How Peter Thiel’s Premier Data-Mining Firm Validated Clinton Global Initiative

How Peter Thiel’s Premier Data-Mining Firm Validated Clinton Global Initiative

On the final night of the Republican National Convention, Peter Thiel, one of the wealthiest men in Silicon Valley, will make his own very peculiar contribution to this bizarre spectacle. A gay libertarian who professes to abhor war, he will endorse the presidential candidacy of Donald J. Trump, the GOP’s war-mongering authoritarian nominee who chose a homophobic running mate.

Among his peers in the tech industry, who reportedly consider Thiel eccentric and mysterious as well as brilliant, few claim to understand why he has made a political choice that most of them consider mad and potentially dangerous. He is said to despise democracy, so perhaps he hopes to undermine our constitutional system.

But whatever Thiel’s motivation may be, he knows from personal experience that one of the principal lines of attack on Hillary Clinton, the presumptive Democratic nominee, is false — because a premier technology firm that he founded and still chairs has vindicated the work of the Clinton Global Initiative.

In 2004, Thiel was one of the five co-founders of Palantir Technologies, an innovator in data analysis that has grown into one of the most respected and valuable corporations in its field, with such heavyweight clients as the Pentagon, the FBI, the NSA, and the CIA (indeed, the intelligence agency’s venture capital arm, In-Q-Tel, reportedly invested $2 million to start Palantir, and much of its success, ironically for the libertarian Thiel, has derived from its patronage by government). After several rounds of financing, Thiel remains the largest shareholder of the privately held Palantir, which was valued last year at $20 billion — making it the third most valuable tech startup in the U.S., behind Uber and AirBnB.

Ten years after its founding, Palantir’s chief executive Alex Karp — one of the firm’s co-founders with Thiel — agreed to perform a highly sophisticated and costly feat of data analysis for the Clinton Global Initiative, at no charge.

The task was to evaluate over 3,000 “commitments to action” made by nonprofits, corporations, unions, and other organizations at CGI’s annual meetings in New York City, hosted by its founder, former President Bill Clinton. Those commitments represent CGI’s central purpose, by transforming the typical conference on global problems, which usually began and ended with talk, into an opportunity for participants to act. To remain active in Clinton Global Initiative (CGI), every member must make a commitment, and those commitments must be “new, specific, and measurable” in their positive impact on a global problem.

Over the history of Clinton Global Initiative (CGI) since its founding conference in September 2005, the projects undertaken by its thousands of members are estimated to have improved the lives of more than 400 million people, at a cost of at least $85 billion, in areas ranging from education, job creation, and women’s empowerment to water, sanitation, and climate change. As CGI’s tenth anniversary approached in 2013, its leadership and management, including Bill and Chelsea Clinton, decided that rigorous evaluation of its commitments was overdue. Such analysis required the kind of software and analysis that Palantir routinely provides to its government and corporate clients.

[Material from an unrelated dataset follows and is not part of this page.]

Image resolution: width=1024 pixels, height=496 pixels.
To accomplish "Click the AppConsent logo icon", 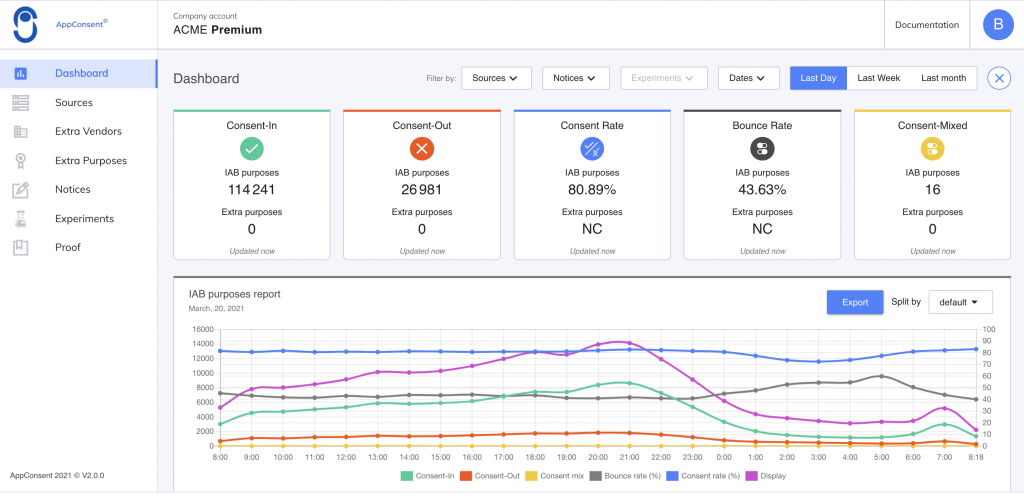I will (25, 24).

Released in 2014, the Palantir report found that nearly 42 percent of all the Clinton Global Initiative (CGI) commitments made between 2005 and 2013 had been completed successfully, while 40 percent were continuing to work toward their objectives. Only five percent were unsuccessful. Just under two percent were deemed to be stalled, while 11 percent were marked “unresponsive” for failing to report any progress for two years (and were removed from the list of active commitments). More than two-thirds of the successful commitments had exceeded their original goals.

The report went into far greater detail on a wide range of metrics and topics, and noted carefully that all the data on success and failure had been self-reported. The bottom line, however, as Forbes magazine columnist Tom Watson noted, was not only that CGI’s wide-ranging projects had achieved a far higher rate of success than most business startups — but that its candor about its failures promised to provide important lessons for the future of philanthropy.

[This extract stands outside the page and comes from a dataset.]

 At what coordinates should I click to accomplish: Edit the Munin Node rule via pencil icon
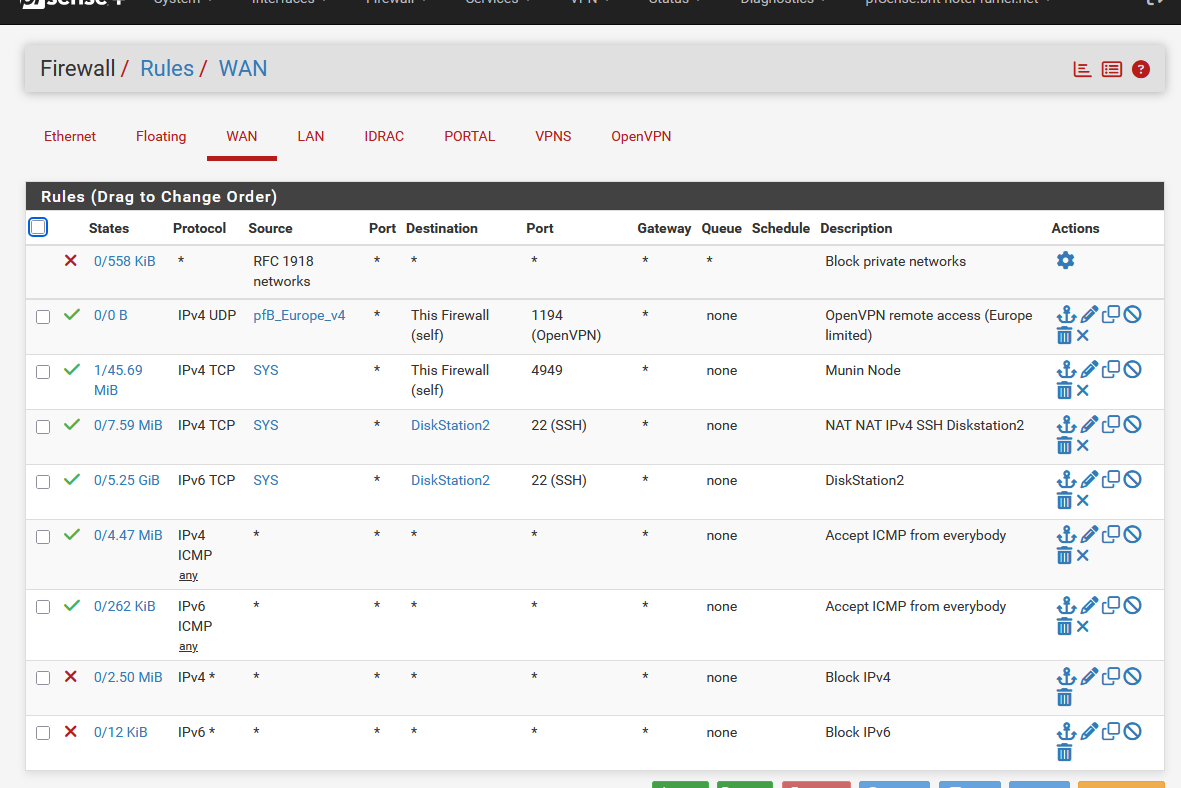(x=1089, y=370)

As for Palantir, its decision to provide pro bono services was a strong indicator of its confidence in the reality of CGI’s own commitment to a better world — confidence that the firm’s tech wizards confirmed in 2013 with their own CGI commitment, an ambitious effort to improve global response to natural and other disasters by providing “software and analytical support to better mobilize responders and resources.”

So while Republicans may hurl myths, lies, and insults at the Clinton Foundation, during their convention and into the fall campaign, Peter Thiel’s own company crunched the data that proves them wrong.